Targeting the PEDV 3CL protease for identification of small molecule inhibitors: an insight from virtual screening, ADMET prediction, molecular dynamics, free energy landscape, and binding energy calculations

Investigating putative hits for the development of PEDV 3CL protease inhibitors

It is possible to use virtual screening to discover the best intermolecular framework between macromolecular targets and small molecules, such as drugs via the screening of chemical compound databases. It predicts which ligand will interact optimally with a target to form a complex. The ligand is then sorted according to its binding free energy with the target. The present study demonstrated the utilization of ZINC database natural compounds (n = 97,999) to conduct a virtual screening against the PEDV 3CL protease to identify putative hits. The binding free energy of each compound included in the study was evaluated to identify putative hits for further evaluation. Generally, a protein-ligand complex with low binding energy has a high binding affinity. Therefore, the top 10 screened compounds exhibiting minimum binding energy with the 3CL protease were selected as putative lead compounds (-11.0 to -9.9 Kcal/mol).

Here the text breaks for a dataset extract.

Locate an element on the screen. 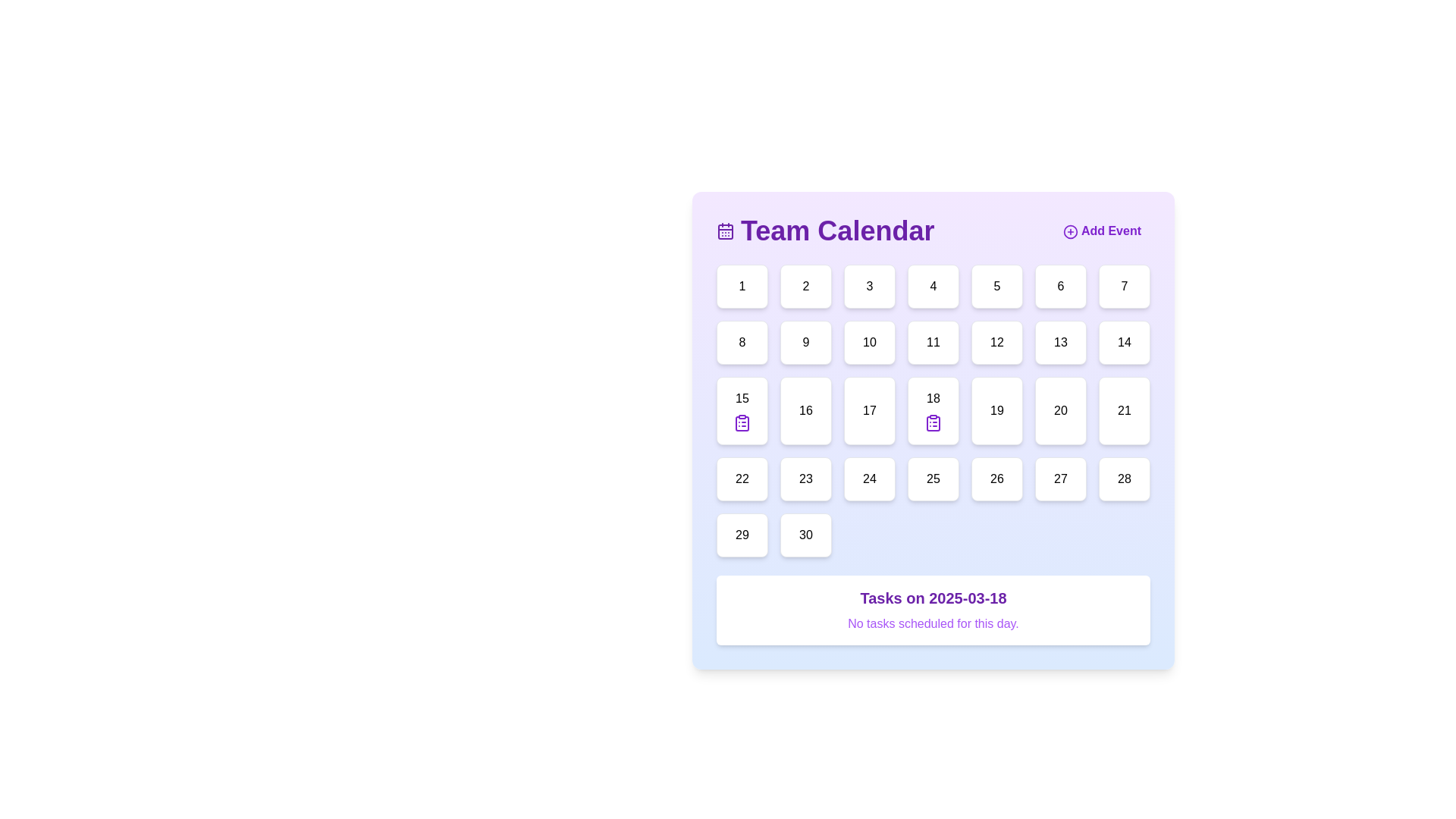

The binding energy of the co-crystallized ligand GC376 was − 7.5 kcal/mol, and the RMSD value between GC376 and its re-docked conformation was predicted to be 1.224 Å. This RMSD value serves as an indicator of the efficiency and validity of the docking protocol. The ZINC id, binding free energy, and interacting amino acid that contributed to the protein-ligand interactions of top-10 lead like compounds are listed in Table 1.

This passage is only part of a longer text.